小学館では、全国の小学生を対象にしたプログラミング大会「ゼロワングランドスラム」を展開している。今年(2022年)春に実施した第1回大会では2,000人の子どもたちがエントリーし、大盛況のうちに終了したという。小学館がプログラミング大会を運営する狙いはどこにあるのだろう?

オンラインで10月17日に開催された、未来のプログラミング教育を共創する「コエテコEXPO2022」から、関係者が登壇した当該セッションの模様をお伝えしよう。

■なぜ小学館がプログラミング大会を?

セッションに登壇したのは、小学館 ユニバーサルメディア事業局の永川大祐氏。同社では、小学館集英社プロダクション、テレビ東京、デジタル・アドバタイジング・コンソーシアム(DAC)と共同でゼロワングランドスラムを運営する。大会の主催はジュニアプログラミング教育機構。そもそも、小学館ではなぜ子どもたちのプログラミング大会に関わることになったのだろうか。

  • ゼロワングランドスラムの運営体制について

冒頭、永川氏は全国にGIGAスクール構想が広がる一方で、プログラミング教室に通える子どもは都市部に偏るなど、地域間格差が広がりつつある現状を説明する。またプログラミングを学ぶ小学生の8割は男子であり、男女差も出てきた。こうした問題を指摘したうえで「これまでも小学館は、子どもたちのワクワク感に寄り添ってコンテンツを作ってきました。そこでプログラミングに関しても、地域差、ジェンダーギャップを埋めるような取り組みができるのではないかと考えたんです」と話す。

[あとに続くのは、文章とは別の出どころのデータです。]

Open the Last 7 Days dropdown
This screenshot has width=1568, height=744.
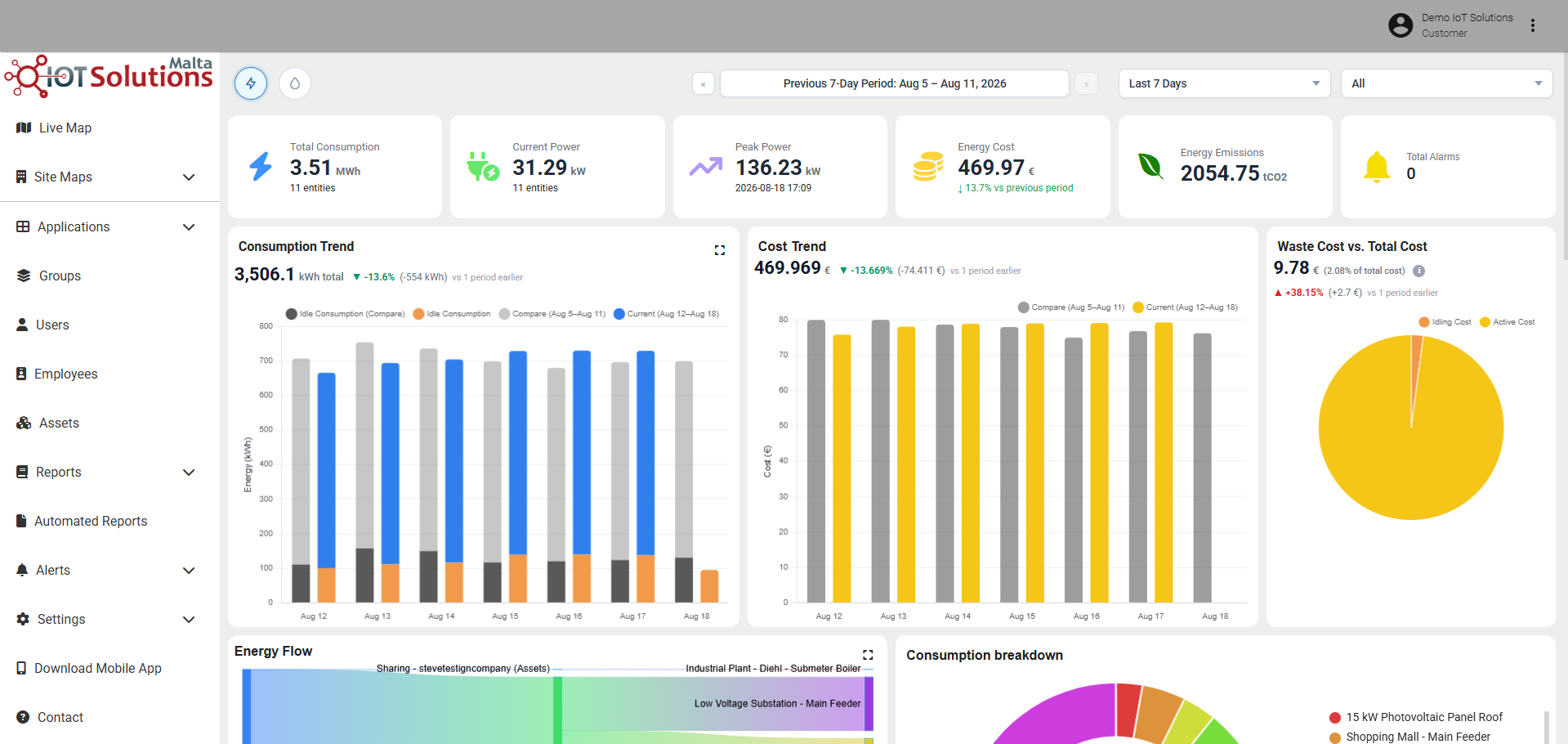coord(1224,83)
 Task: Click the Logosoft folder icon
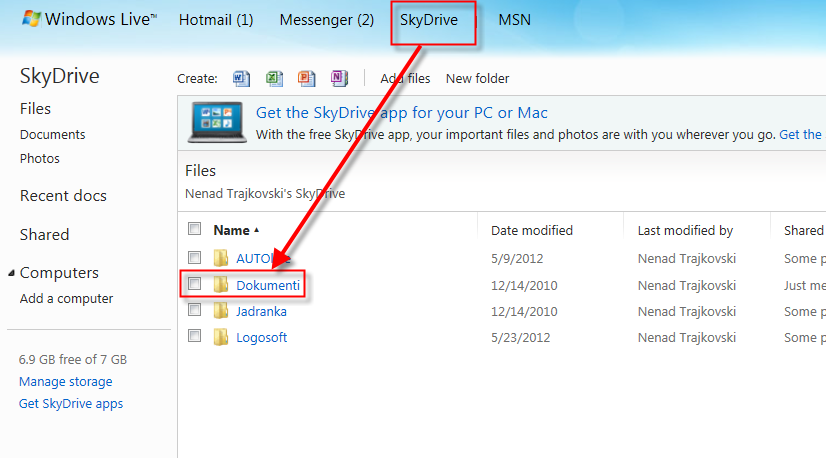click(221, 337)
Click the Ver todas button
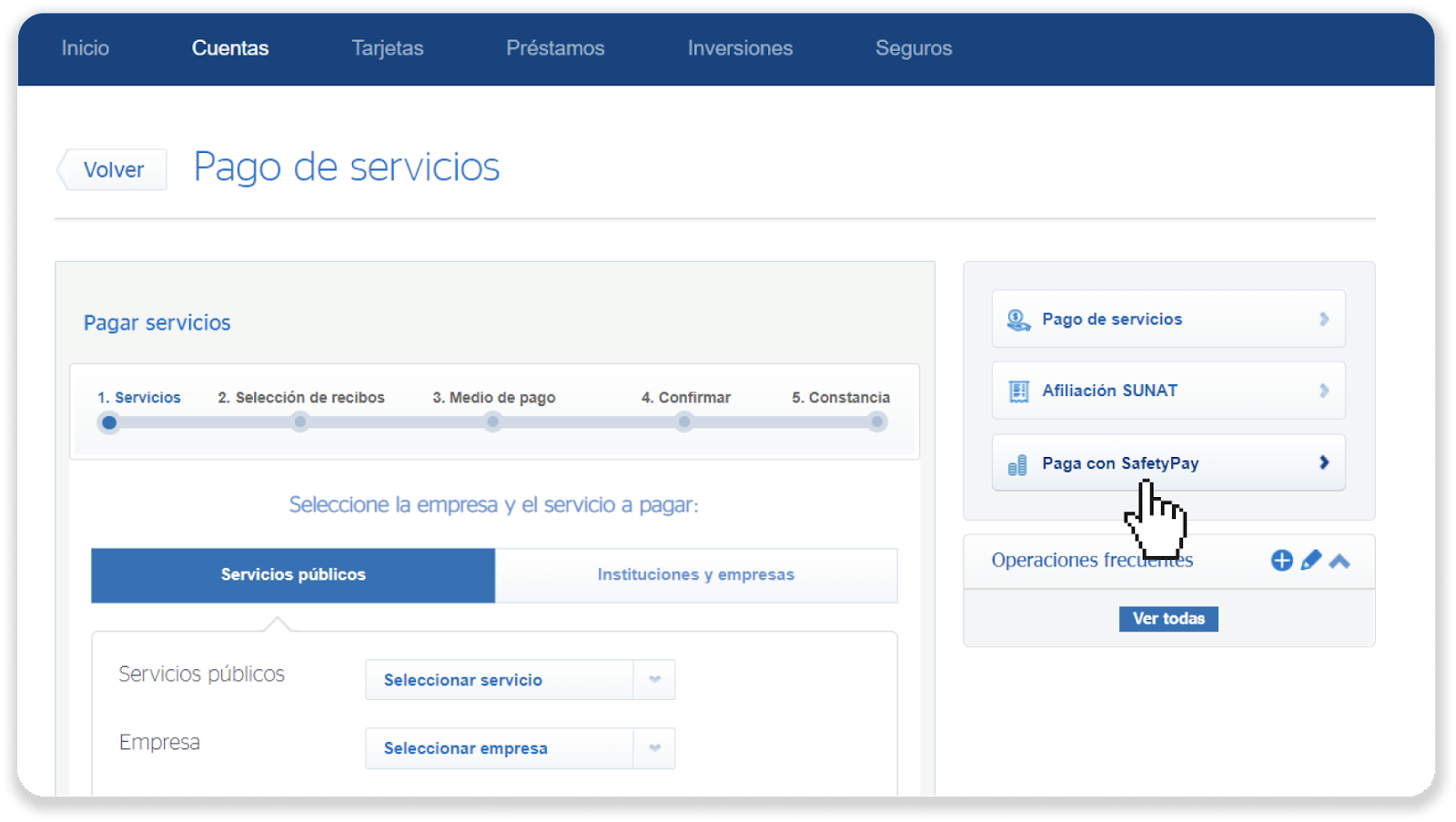Screen dimensions: 1456x822 click(x=1168, y=619)
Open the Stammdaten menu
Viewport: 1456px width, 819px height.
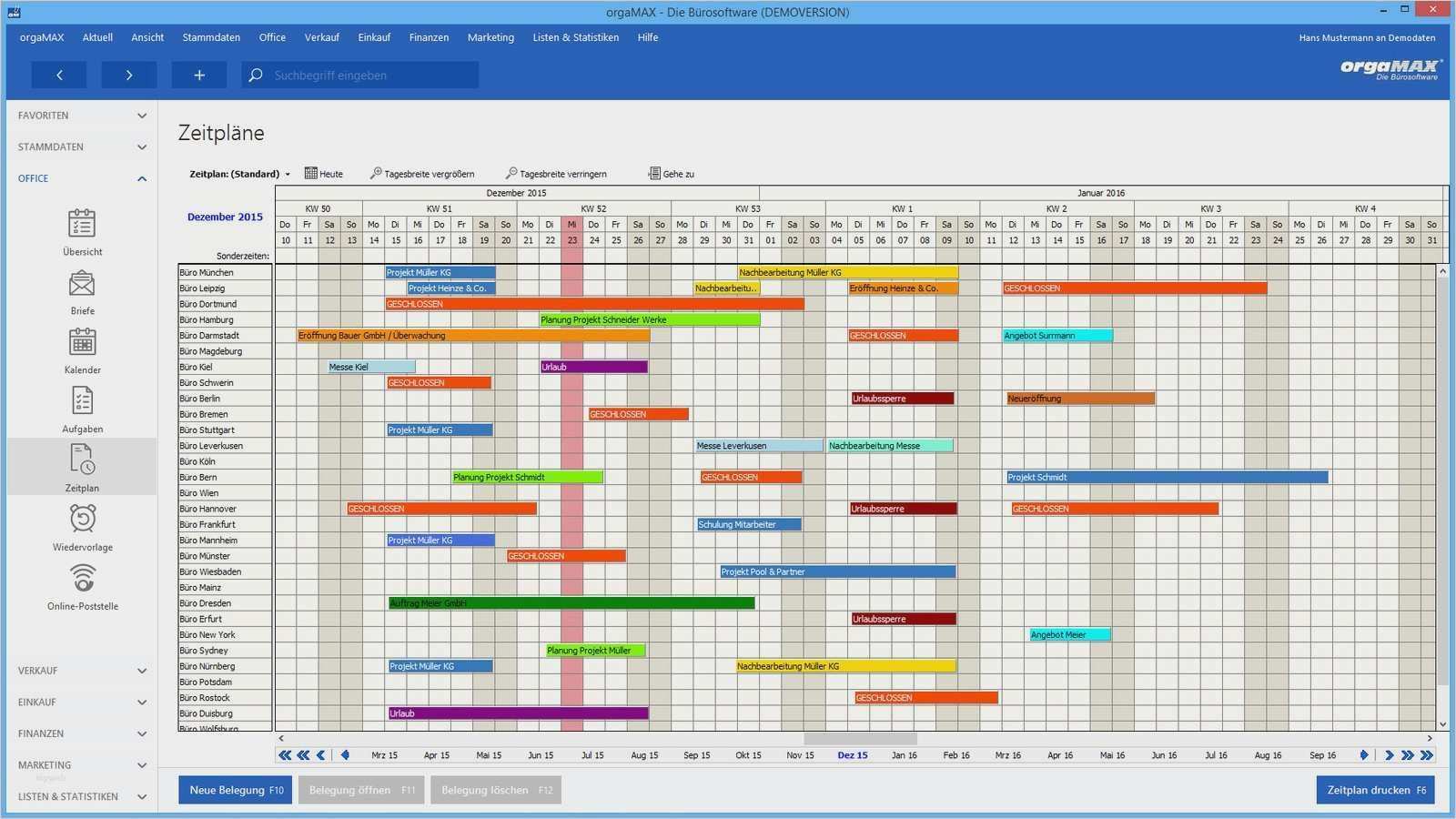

さらには、子どもたちの『プログラミングは難しそう』といった苦手意識も克服させてあげたい、と永川氏。小学館が持っている同社ならではのコンテンツ力を最大限に活用して、エンタメの側面からもアプローチを試みることで「多くの子どもたちが分け隔てなく、楽しみながら学べる場の提供を目指しました」と話す。

  • さまざまな課題を解決するプログラミング競技大会に

コロナ禍の影響もありリアルの大会からオンライン開催に変更を余儀なくされたものの、2021年12月に予選をスタートした「ゼロワングランドスラム 第1回大会」には2,000人の子どもたちがエントリーし、2022年2月にブロック大会、3月に決勝大会を開催した。初回ということで、地域差、ジェンダーギャップはまだ解消できていないが、このあたりは「今後の課題」(永川氏)としている。

  • ゼロワングランドスラム 第1回大会について

第2回大会は2023年夏に予選をスタートし、秋にリアルの会場で大会を開催したい考え。将来的には「大会からヒーロー、ヒロインが生まれ、ゆくゆくは有名クリエイターになる、テック企業からスカウトを受ける、人気アプリの開発者になる、といったところまで持っていければ」と話す。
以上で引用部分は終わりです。